Análises lógicas revelam que a obra de Chico Xavier sempre contrariou o bom senso e a lógica. Só que os brasileiros ficam cheios de dedos, se apegam à fantasia e fogem da realidade. Falam que a Doutrina Espírita peca pelo "excesso de lógica", desculpa usada para pessoas não abrirem mão de sua burrice e desinformação e continuar acreditando em fantasias. Daí que eles defendem Chico Xavier na marra, a qualquer preço, porque ele era "bonzinho".

Erasto dizia que era melhor rejeitar dez verdades do que admitir uma só mentira. No Brasil, defende-se a mentira chamada Chico Xavier, com sua trajetória cheia de contradições e erros graves.
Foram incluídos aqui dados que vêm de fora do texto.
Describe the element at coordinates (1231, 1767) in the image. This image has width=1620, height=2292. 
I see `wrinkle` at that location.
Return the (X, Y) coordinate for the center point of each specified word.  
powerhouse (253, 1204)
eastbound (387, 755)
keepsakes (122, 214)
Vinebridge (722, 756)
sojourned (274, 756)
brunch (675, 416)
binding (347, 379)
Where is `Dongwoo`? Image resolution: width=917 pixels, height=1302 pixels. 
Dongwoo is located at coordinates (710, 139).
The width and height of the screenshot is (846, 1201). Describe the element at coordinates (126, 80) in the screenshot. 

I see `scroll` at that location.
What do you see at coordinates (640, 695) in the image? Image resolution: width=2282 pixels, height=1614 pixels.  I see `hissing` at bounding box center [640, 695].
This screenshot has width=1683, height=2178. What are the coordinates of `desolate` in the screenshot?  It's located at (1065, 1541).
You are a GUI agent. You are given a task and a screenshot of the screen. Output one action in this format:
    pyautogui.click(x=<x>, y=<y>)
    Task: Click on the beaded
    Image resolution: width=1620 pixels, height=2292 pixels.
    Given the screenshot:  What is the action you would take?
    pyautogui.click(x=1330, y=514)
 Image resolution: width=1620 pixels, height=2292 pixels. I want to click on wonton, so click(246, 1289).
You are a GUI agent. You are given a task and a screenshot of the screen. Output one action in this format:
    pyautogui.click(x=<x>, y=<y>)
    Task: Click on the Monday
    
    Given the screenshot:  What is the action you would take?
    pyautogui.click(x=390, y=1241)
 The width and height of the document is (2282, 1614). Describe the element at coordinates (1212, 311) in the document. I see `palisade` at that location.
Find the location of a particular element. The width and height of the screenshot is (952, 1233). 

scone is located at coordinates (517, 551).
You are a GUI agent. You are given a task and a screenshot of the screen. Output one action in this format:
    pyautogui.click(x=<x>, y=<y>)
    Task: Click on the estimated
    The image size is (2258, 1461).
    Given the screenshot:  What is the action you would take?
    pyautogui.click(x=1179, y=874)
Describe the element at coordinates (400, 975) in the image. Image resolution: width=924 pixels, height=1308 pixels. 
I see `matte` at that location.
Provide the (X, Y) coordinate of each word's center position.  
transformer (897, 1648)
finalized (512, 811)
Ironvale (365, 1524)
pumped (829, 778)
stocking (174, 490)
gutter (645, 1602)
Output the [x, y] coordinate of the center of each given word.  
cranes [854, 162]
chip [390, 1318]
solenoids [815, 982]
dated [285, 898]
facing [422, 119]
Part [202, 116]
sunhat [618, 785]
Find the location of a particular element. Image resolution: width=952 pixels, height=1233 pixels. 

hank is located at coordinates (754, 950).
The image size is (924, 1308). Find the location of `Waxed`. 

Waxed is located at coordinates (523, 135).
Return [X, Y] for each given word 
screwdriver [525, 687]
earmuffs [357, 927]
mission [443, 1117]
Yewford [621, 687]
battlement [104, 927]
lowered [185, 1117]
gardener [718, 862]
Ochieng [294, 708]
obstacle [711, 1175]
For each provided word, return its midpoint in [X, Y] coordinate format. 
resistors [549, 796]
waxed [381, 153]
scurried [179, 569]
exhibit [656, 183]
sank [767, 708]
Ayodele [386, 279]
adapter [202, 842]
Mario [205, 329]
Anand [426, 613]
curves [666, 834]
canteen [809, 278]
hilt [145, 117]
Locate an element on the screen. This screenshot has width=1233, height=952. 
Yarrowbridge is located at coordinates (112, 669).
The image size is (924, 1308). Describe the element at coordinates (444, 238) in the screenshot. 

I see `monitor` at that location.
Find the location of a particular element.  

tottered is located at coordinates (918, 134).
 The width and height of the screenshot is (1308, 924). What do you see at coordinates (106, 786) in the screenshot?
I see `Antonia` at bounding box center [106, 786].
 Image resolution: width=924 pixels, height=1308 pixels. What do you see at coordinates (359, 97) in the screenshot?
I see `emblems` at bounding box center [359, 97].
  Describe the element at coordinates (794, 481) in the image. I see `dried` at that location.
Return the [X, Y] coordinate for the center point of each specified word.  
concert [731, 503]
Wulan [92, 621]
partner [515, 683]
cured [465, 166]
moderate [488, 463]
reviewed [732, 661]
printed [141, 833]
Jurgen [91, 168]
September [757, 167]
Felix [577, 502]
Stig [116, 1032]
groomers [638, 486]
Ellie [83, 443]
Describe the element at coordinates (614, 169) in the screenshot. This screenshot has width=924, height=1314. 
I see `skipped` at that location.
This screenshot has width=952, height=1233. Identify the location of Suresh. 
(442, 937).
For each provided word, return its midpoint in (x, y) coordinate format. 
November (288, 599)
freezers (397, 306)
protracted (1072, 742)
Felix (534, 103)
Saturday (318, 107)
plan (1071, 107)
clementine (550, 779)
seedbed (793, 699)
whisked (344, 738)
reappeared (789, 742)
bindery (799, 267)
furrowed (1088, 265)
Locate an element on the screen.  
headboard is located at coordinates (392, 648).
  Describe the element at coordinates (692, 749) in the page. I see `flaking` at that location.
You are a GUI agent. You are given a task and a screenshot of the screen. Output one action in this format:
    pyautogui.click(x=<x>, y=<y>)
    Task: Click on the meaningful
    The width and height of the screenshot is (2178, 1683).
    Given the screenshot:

Um sujeito que fazia pastiches literários, se beneficiava com a "leitura fria" para forjar cartas "mediúnicas", apoiava fraudes de materialização e, literalmente, até assinou embaixo, e defendia a ditadura militar, pedindo para que orássemos em favor até mesmo do truculento coronel do DOI-CODI, Brilhante Ustra.

Mas realmente faz sentido que os defensores de Chico Xavier ajam assim. Eles são tão confusos e contraditórios, já que endeusam o "bom velhinho" mas desprezam os velhinhos que convivem com eles, como pais, mães, avós etc. E, defendendo Chico Xavier por causa da humildade e solidariedade, mantém um estilo de vida marcado pela arrogância e pelo desprezo aos amigos que passam por momentos mais difíceis.

CONCLUINDO: Erasto teria reprovado Chico Xavier. Sem hesitação nem dó. Se os "espíritas" querem defendem o anti-médium mineiro, melhor escolher outra pessoa. Que tal recorrerem ao imperador romano Constantino, muito mais condizente com o "espiritismo" igrejista que professam?